(Stored data)
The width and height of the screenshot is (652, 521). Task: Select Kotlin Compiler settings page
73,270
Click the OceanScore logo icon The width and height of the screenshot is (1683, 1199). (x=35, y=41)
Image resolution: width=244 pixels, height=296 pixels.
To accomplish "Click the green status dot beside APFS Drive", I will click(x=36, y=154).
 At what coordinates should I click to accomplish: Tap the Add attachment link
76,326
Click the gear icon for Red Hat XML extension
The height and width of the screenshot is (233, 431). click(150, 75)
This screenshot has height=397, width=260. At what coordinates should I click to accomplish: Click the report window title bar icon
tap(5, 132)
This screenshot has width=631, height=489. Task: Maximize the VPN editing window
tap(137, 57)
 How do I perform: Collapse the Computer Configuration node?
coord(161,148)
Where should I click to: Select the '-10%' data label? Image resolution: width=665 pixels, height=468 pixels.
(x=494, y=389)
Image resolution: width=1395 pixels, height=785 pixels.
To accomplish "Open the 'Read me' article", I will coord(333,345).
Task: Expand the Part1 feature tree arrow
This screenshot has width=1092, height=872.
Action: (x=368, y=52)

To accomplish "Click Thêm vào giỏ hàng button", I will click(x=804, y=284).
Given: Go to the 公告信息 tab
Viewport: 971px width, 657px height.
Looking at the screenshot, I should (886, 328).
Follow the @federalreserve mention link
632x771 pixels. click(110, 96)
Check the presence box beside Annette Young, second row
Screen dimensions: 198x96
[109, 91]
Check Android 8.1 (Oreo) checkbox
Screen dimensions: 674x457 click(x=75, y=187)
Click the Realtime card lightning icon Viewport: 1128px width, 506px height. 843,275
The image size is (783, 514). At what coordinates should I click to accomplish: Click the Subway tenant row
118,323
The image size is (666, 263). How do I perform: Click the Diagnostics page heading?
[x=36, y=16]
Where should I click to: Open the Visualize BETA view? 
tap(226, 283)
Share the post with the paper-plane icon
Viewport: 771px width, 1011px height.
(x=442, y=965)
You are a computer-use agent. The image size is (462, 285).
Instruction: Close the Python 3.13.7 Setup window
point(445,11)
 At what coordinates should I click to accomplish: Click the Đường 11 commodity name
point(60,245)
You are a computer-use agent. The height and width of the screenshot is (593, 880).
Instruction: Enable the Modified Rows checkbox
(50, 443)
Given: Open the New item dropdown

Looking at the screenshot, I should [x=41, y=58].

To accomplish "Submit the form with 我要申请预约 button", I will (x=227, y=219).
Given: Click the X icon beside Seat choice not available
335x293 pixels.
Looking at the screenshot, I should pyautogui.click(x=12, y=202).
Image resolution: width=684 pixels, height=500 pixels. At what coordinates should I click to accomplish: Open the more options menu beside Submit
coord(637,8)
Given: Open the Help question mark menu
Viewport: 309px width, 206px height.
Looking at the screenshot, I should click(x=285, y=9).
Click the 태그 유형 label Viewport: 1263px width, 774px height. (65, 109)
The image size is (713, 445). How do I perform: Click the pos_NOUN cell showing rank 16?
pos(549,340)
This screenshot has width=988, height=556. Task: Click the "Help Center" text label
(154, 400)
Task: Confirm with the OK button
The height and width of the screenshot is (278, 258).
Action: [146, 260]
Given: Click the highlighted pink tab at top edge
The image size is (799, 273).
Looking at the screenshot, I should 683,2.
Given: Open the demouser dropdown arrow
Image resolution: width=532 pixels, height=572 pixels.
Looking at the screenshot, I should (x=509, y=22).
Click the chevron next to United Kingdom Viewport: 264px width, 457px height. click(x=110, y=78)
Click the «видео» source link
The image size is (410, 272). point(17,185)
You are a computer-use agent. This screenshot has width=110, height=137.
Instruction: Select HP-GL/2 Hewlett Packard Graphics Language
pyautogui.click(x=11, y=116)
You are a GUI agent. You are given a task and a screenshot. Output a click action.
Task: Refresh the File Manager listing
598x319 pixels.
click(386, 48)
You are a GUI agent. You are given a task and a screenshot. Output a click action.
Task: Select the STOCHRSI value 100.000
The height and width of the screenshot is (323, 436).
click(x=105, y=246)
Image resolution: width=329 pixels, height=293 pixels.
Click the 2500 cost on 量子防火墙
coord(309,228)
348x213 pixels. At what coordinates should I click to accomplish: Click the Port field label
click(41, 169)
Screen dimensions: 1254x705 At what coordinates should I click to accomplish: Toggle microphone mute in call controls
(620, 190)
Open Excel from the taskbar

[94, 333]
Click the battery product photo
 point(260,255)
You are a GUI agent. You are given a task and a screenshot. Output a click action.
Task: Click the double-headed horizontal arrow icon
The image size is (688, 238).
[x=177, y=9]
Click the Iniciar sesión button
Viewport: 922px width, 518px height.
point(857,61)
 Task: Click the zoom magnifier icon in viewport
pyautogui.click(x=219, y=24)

- **Exercise aim**:
Please give the data again in full, exactly as written.

- **Exercise output**:
The width and height of the screenshot is (652, 521). Task: Select Kotlin Compiler settings page
73,270
Click the OceanScore logo icon The width and height of the screenshot is (1683, 1199). (x=35, y=41)
Image resolution: width=244 pixels, height=296 pixels.
To accomplish "Click the green status dot beside APFS Drive", I will click(x=36, y=154).
 At what coordinates should I click to accomplish: Tap the Add attachment link
76,326
Click the gear icon for Red Hat XML extension
The height and width of the screenshot is (233, 431). click(150, 75)
This screenshot has height=397, width=260. At what coordinates should I click to accomplish: Click the report window title bar icon
tap(5, 132)
This screenshot has width=631, height=489. Task: Maximize the VPN editing window
tap(137, 57)
 How do I perform: Collapse the Computer Configuration node?
coord(161,148)
Where should I click to: Select the '-10%' data label? Image resolution: width=665 pixels, height=468 pixels.
(x=494, y=389)
Image resolution: width=1395 pixels, height=785 pixels.
To accomplish "Open the 'Read me' article", I will coord(333,345).
Task: Expand the Part1 feature tree arrow
This screenshot has width=1092, height=872.
Action: (x=368, y=52)

To accomplish "Click Thêm vào giỏ hàng button", I will click(x=804, y=284).
Given: Go to the 公告信息 tab
Viewport: 971px width, 657px height.
Looking at the screenshot, I should (886, 328).
Follow the @federalreserve mention link
632x771 pixels. click(110, 96)
Check the presence box beside Annette Young, second row
Screen dimensions: 198x96
[109, 91]
Check Android 8.1 (Oreo) checkbox
Screen dimensions: 674x457 click(x=75, y=187)
Click the Realtime card lightning icon Viewport: 1128px width, 506px height. 843,275
The image size is (783, 514). At what coordinates should I click to accomplish: Click the Subway tenant row
118,323
The image size is (666, 263). How do I perform: Click the Diagnostics page heading?
[x=36, y=16]
Where should I click to: Open the Visualize BETA view? 
tap(226, 283)
Share the post with the paper-plane icon
Viewport: 771px width, 1011px height.
(x=442, y=965)
You are a computer-use agent. The image size is (462, 285).
Instruction: Close the Python 3.13.7 Setup window
point(445,11)
 At what coordinates should I click to accomplish: Click the Đường 11 commodity name
point(60,245)
You are a computer-use agent. The height and width of the screenshot is (593, 880).
Instruction: Enable the Modified Rows checkbox
(50, 443)
Given: Open the New item dropdown

Looking at the screenshot, I should [x=41, y=58].

To accomplish "Submit the form with 我要申请预约 button", I will (x=227, y=219).
Given: Click the X icon beside Seat choice not available
335x293 pixels.
Looking at the screenshot, I should pyautogui.click(x=12, y=202).
Image resolution: width=684 pixels, height=500 pixels. At what coordinates should I click to accomplish: Open the more options menu beside Submit
coord(637,8)
Given: Open the Help question mark menu
Viewport: 309px width, 206px height.
Looking at the screenshot, I should click(x=285, y=9).
Click the 태그 유형 label Viewport: 1263px width, 774px height. (65, 109)
The image size is (713, 445). How do I perform: Click the pos_NOUN cell showing rank 16?
pos(549,340)
This screenshot has width=988, height=556. Task: Click the "Help Center" text label
(154, 400)
Task: Confirm with the OK button
The height and width of the screenshot is (278, 258).
Action: [146, 260]
Given: Click the highlighted pink tab at top edge
The image size is (799, 273).
Looking at the screenshot, I should 683,2.
Given: Open the demouser dropdown arrow
Image resolution: width=532 pixels, height=572 pixels.
Looking at the screenshot, I should (x=509, y=22).
Click the chevron next to United Kingdom Viewport: 264px width, 457px height. click(x=110, y=78)
Click the «видео» source link
The image size is (410, 272). point(17,185)
You are a computer-use agent. This screenshot has width=110, height=137.
Instruction: Select HP-GL/2 Hewlett Packard Graphics Language
pyautogui.click(x=11, y=116)
You are a GUI agent. You are given a task and a screenshot. Output a click action.
Task: Refresh the File Manager listing
598x319 pixels.
click(386, 48)
You are a GUI agent. You are given a task and a screenshot. Output a click action.
Task: Select the STOCHRSI value 100.000
The height and width of the screenshot is (323, 436).
click(x=105, y=246)
Image resolution: width=329 pixels, height=293 pixels.
Click the 2500 cost on 量子防火墙
coord(309,228)
348x213 pixels. At what coordinates should I click to accomplish: Click the Port field label
click(41, 169)
Screen dimensions: 1254x705 At what coordinates should I click to accomplish: Toggle microphone mute in call controls
(620, 190)
Open Excel from the taskbar

[94, 333]
Click the battery product photo
 point(260,255)
You are a GUI agent. You are given a task and a screenshot. Output a click action.
Task: Click the double-headed horizontal arrow icon
The image size is (688, 238).
[x=177, y=9]
Click the Iniciar sesión button
Viewport: 922px width, 518px height.
point(857,61)
 Task: Click the zoom magnifier icon in viewport
pyautogui.click(x=219, y=24)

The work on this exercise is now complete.